It has been awhile since I had done all that, and the other poster
jogged my memory a bit.  I had also done recipient filtering, and I
believe that it will help your problem, too.  That said, I am very fond
of the IronMail appliance and appreciate the workload that it takes off
the Exchange server and our bandwidth.  Again, just dropping connections
from known spammers eliminates a lot of traffic.

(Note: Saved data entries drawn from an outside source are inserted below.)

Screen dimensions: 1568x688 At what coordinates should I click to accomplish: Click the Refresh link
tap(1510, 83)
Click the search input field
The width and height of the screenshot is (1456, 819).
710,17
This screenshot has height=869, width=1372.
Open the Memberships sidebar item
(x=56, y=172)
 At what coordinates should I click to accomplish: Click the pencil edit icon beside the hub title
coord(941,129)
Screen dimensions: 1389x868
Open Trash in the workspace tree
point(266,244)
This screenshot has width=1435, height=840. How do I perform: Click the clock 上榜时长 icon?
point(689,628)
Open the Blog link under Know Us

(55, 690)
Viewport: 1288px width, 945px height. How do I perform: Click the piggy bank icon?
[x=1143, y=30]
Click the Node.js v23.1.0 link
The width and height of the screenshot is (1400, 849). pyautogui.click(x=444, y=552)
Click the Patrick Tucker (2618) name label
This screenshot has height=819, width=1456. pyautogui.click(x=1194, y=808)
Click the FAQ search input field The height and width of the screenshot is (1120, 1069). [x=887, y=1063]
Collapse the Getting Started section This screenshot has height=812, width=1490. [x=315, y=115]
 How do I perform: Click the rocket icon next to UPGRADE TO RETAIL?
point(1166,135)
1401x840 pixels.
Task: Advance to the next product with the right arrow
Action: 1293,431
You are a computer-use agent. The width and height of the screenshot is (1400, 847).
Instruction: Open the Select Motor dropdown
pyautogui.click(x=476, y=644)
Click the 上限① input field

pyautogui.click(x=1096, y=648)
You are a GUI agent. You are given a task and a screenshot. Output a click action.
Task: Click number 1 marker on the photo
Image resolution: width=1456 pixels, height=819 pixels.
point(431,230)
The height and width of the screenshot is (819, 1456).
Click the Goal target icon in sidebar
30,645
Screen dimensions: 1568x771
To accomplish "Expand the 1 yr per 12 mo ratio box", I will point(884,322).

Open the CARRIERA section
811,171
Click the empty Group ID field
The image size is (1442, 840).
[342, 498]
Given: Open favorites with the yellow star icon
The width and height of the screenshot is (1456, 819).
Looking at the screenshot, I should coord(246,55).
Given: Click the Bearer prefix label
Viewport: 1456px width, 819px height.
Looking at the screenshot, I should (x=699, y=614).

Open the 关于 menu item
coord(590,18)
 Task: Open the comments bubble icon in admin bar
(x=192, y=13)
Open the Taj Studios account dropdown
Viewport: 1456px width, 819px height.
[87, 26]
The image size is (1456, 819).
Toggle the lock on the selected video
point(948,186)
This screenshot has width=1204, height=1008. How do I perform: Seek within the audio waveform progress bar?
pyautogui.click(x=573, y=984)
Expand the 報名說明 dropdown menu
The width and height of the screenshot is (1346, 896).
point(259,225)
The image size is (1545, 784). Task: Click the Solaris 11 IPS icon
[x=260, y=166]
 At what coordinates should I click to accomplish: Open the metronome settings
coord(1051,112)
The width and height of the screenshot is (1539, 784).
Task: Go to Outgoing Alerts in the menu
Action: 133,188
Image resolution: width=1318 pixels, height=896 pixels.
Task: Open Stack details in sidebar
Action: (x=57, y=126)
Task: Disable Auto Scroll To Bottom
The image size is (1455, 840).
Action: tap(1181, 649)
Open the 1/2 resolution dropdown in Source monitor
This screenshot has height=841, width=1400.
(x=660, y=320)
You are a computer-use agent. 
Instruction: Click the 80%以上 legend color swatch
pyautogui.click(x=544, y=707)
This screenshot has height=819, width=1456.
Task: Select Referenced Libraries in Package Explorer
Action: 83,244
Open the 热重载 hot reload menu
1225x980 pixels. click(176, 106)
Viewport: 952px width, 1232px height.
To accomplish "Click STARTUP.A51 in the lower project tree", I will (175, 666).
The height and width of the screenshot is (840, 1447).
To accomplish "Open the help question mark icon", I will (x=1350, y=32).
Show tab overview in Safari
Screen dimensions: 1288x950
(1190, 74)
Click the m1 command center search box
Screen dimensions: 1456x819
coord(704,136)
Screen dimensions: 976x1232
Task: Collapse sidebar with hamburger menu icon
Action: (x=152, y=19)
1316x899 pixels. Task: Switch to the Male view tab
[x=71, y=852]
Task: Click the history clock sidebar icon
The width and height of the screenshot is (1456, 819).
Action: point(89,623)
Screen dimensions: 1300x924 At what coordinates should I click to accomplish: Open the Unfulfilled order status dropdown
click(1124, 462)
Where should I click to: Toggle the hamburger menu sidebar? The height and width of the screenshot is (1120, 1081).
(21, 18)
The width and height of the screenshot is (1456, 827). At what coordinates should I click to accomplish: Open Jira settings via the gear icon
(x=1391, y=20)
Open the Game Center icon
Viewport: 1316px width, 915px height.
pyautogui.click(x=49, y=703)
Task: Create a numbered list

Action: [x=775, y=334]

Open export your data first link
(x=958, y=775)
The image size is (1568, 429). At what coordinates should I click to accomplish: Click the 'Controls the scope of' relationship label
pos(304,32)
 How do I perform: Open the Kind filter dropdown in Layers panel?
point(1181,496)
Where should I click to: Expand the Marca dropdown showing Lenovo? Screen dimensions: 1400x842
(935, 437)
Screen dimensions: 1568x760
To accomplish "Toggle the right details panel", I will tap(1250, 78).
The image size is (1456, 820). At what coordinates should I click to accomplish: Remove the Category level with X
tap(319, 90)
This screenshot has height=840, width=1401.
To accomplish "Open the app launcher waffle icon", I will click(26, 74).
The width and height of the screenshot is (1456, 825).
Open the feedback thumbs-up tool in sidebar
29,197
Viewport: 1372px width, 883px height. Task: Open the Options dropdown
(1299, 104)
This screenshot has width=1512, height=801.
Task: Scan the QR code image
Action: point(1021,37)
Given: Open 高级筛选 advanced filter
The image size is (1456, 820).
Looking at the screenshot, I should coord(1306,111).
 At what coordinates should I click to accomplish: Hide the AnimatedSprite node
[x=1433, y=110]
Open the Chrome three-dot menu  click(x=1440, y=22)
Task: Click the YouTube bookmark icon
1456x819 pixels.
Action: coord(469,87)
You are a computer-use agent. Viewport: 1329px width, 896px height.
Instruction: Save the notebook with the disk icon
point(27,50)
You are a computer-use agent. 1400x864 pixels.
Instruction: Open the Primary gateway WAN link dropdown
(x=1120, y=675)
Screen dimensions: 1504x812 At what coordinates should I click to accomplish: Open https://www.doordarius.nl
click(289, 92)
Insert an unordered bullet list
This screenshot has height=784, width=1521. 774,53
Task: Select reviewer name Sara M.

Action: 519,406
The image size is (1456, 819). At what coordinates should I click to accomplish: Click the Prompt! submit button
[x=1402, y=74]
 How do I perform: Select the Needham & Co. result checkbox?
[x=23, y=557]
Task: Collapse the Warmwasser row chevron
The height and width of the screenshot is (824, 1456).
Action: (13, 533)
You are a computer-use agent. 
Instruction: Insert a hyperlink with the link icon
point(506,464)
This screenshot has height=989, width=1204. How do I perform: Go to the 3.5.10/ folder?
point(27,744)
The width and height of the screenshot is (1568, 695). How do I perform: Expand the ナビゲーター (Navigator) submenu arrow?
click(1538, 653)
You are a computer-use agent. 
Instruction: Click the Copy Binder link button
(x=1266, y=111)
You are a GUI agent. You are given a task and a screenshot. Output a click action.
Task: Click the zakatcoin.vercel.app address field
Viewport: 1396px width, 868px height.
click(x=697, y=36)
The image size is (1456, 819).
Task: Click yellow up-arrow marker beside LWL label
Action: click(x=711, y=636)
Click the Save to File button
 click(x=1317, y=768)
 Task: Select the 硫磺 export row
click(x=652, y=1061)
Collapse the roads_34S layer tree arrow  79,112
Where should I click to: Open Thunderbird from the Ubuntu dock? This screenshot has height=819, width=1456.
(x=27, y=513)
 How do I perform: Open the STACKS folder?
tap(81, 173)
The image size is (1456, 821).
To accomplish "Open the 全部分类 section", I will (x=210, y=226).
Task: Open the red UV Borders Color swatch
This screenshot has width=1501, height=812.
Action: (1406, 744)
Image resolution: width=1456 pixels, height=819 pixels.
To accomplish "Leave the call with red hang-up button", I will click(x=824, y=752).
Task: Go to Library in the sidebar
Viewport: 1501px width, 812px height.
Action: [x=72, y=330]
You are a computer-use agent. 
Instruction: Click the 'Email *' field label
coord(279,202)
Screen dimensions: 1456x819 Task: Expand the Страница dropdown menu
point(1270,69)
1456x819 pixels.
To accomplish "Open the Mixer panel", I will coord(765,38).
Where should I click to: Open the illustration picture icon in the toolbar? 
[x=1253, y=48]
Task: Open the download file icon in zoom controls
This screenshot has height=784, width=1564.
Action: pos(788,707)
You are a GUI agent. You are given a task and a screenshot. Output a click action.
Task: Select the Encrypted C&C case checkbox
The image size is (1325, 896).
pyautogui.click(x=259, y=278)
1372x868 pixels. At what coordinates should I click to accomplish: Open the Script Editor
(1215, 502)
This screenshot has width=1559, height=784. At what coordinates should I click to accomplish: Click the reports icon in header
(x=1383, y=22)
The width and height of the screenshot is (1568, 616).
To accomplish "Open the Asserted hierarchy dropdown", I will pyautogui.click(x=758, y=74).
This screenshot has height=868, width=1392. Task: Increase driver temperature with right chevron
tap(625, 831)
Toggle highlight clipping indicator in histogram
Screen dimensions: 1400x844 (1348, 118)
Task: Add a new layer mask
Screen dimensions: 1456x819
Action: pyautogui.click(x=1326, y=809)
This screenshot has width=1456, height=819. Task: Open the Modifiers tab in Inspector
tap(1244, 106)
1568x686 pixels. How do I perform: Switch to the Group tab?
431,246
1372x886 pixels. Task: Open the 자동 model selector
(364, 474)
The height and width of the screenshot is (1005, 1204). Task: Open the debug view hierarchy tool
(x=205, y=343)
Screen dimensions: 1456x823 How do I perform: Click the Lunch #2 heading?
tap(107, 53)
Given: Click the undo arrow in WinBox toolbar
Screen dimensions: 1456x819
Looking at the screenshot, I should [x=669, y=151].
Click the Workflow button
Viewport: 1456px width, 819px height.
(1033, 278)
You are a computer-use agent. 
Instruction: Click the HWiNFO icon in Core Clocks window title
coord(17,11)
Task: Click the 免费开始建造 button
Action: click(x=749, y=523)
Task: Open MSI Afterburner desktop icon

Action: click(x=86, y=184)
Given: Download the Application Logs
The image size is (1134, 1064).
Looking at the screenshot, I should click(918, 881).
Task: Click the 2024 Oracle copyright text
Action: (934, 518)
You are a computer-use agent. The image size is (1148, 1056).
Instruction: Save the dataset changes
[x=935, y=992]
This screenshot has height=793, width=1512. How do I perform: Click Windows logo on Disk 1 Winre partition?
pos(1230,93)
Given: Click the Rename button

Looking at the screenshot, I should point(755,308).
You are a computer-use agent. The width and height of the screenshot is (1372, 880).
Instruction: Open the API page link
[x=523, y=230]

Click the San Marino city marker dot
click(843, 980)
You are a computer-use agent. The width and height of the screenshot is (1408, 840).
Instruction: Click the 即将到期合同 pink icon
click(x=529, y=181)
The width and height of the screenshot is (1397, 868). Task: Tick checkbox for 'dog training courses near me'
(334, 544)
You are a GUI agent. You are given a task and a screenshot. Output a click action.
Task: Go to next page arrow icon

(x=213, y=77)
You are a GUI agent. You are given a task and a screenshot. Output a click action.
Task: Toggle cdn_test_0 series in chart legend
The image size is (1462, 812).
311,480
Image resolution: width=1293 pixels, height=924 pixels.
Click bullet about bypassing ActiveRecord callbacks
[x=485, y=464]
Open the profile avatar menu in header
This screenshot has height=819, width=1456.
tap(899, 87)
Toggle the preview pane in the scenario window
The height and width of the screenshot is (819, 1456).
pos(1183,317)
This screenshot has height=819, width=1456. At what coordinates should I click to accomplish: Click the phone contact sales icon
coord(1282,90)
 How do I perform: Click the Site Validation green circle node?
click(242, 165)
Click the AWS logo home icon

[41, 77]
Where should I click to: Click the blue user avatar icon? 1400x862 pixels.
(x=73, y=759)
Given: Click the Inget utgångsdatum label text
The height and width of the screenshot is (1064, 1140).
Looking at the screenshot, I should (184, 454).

________________________________

From: Bill Songstad (WCUL) [mailto:administra...@waleague.org] 
Sent: Wednesday, August 19, 2009 1:47 PM
To: MS-Exchange Admin Issues
Subject: RE: NDRs backscatter and such



I do have tarpitting enabled, and it helped a bit.  But my Antispam
solution is signature based.  I have considered implementing SPF
solutions, but many of our clients have domains that don't comply, so
that would cause more trouble.

 

Bill

 

From: Mayo, Bill [mailto:bem...@pittcountync.gov] 
Sent: Wednesday, August 19, 2009 10:31 AM
To: MS-Exchange Admin Issues
Subject: RE: NDRs backscatter and such

 

You can use "tarpitting" to help foil the spammers sending to
non-existent addresses, and that may help some.  However, I humbly
suggest that you need an anti-spam solution that handles this.  Like
you, my queue used to be monopolized by attempted NDRs to non-existent
domains.  Since implementing an anti-spam appliance (IronMail), no such
problems.  The appliance is in the class of devices that track malicious
behavior instead of (only) trying to determine if something is spam by
the content of the message.  A large percentage of connection attempts
are rejected before they start, because they come from known bad
addresses.

 

Bill Mayo

 

________________________________

From: Bill Songstad (WCUL) [mailto:administra...@waleague.org] 
Sent: Wednesday, August 19, 2009 1:25 PM
To: MS-Exchange Admin Issues
Subject: NDRs backscatter and such

Okay, backscatter is an annoyance at the very least.  So I want to do
something about it.  My messaging queue is 90% NDRs to domains and
subdomains with no MX records.  

 

Of course the easy solution is to just uncheck "allow Non-Delivery
reports" in Internet Messaging formats within ESM.  But my organization
provides research services via email request to thousands of members.
Sometimes the members just fire off an email to the researcher who
helped them last time.  But, that researcher may be gone from the
organization.  So how do you have the NDR functionality without feeding
the spammers and contributing to backscatter?